Oil is now officially in correction territory. If you watch this Youtube video, Simmons seems to poo-poo the notion that high oil prices could be a bubble; yet now it seems that a bubble is indeed bursting. Does this mean peak oil theory is full of holes, or that Simmons is simply wrong short-term?

If Simmons is wrong and oil prices fall and stay down for awhile, my fear is that the American public and politicians will lose sight of our need for alternative energy and once again, nothing will be done even though everyone knows the dangers of dependence on foreign oil.

And who would argue that burning fossil fuels until they run out is a good idea?

Speaking of “fossil fuels,” I’m considering a future post on abiotic oil theory. This is the theory that oil is produced through natural processes in the earth, and is not the by-product of long dead organic material. (Yeah, sounds far out to me, but I’d like to take a look at it.)

Additional Resources:

Wikipedia.org (Peak Oil)

Wikipedia.org (Hubbert Peak Theory)

lifeaftertheoilcrash.net (Website that promotes peak oil theory and predicts horrible consequences)

U.S. Banking Committe Member Doesn’t Know Dollar not Backed by Gold?

Saturday, August 2nd, 2008

If I was writing the news, the title of this blog would be a headline story.

My dad told me he was watching Glenn Beck on CNN the other night when former presidential candidate Ron Paul appeared.

Dad said that Dr. Paul was approached by a member of the U.S. Banking Committee who apparently didn’t know that the U.S. dollar is no longer backed by the gold standard and hasn’t been since 1933. I was dumbfounded and had to see for myself. Luckily, someone posted the clip on Youtube.com.

The entire interview with Paul is a great overview of the risks we face and how most politicians seem to either have little understanding of how serious our current financial problems are, or don’t care.

If you want to skip to the part in the interview where Paul tells the story about the banking committee member, please see the 7:20 mark in Part 1 of the interview.

I believe that the sub-prime mortgage crisis and subsequent government bailouts of the affected institutions could be the tipping point that contributes to massive inflation and economic hardships for millions of Americans. Paul seems to be about the only politician willing to speak honestly about it.

In part 1 of the interview at the 7:03 mark, you will hear Mr.

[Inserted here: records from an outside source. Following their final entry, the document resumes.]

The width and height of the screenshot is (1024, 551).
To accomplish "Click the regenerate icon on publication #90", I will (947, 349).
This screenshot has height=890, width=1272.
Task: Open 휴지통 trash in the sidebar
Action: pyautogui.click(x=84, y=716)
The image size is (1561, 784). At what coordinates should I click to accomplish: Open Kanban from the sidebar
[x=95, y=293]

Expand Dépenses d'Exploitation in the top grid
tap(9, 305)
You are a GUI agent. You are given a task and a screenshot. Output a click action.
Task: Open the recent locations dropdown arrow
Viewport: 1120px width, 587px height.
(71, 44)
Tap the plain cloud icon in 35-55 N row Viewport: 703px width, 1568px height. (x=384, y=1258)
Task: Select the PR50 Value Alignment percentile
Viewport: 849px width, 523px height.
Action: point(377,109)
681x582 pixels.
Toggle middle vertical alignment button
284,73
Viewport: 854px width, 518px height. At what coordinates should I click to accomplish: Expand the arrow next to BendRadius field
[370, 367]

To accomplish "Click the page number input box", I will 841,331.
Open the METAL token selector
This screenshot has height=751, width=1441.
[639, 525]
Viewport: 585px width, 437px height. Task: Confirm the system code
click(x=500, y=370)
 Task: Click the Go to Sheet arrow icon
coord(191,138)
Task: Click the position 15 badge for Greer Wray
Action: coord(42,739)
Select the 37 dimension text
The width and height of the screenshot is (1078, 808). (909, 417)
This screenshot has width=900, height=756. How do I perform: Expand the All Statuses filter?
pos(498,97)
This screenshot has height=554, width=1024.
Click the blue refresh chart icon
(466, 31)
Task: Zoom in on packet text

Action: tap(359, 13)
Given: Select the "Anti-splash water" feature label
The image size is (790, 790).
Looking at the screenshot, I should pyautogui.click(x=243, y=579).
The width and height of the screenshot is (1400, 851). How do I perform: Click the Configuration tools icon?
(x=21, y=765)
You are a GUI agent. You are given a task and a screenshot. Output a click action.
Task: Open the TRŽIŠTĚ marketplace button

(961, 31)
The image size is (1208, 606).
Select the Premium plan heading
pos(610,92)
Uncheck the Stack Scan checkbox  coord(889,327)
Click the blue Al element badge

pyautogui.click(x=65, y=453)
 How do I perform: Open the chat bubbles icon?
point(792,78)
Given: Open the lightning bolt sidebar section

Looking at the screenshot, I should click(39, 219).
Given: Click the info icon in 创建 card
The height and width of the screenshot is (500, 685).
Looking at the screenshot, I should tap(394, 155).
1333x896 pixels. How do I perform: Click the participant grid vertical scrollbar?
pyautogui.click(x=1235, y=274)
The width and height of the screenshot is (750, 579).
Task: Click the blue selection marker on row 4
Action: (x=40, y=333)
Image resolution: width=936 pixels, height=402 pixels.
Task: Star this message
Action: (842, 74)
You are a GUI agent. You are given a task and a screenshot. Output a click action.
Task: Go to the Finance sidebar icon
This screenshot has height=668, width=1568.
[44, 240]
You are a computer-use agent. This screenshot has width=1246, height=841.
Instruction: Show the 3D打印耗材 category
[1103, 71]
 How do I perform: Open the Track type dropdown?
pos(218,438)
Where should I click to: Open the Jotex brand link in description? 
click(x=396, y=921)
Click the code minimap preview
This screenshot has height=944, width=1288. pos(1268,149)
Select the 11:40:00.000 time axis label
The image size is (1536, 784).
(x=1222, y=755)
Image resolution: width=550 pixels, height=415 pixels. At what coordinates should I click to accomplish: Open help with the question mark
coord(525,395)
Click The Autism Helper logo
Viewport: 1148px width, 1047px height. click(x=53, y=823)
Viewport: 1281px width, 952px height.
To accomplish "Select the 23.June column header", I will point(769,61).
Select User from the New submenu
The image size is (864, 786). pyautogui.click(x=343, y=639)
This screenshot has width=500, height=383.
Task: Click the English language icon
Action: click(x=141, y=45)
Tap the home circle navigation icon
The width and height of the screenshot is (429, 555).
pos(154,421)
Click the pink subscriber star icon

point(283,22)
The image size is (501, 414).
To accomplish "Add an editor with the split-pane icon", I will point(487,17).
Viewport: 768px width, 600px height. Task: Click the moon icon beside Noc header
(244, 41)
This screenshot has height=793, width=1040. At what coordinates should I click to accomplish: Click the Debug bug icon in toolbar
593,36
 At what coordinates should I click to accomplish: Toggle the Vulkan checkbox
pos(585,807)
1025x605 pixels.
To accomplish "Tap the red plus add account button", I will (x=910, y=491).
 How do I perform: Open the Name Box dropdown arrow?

Beck mention Germany’s inflation and “buying bread with a wheelbarrow” (full of currency).

Beck is referring to hyperinflation in the Weimar Republic that took place from 1921 to 1923.

If you click on the previous link, please note the picture of the woman burning German marks instead of firewood, because the currency burned longer than the amount of wood you could buy.

Currently, Zimbabwe is experiencing hyperinflation on a scale of “1 million percent per year. It takes a 50 billion Zimbabwe dollar note just to buy a loaf of bread,” according to an article by John Quinn in the August 4th, 2008 Rapid City Business Journal.

Would it be impossible for a situation similar to the above examples to develop here? It is that sort of attitude that makes such an outcome more likely because if our politicians aren’t pressured by the people to do things differently, they won’t.

Quote of the day: “When a government does something not to the liking of the market, nobody sits down and says, ‘You shouldn’t do this.’ A monetary crisis simply manifests in that currency.” Bernard Lietaer.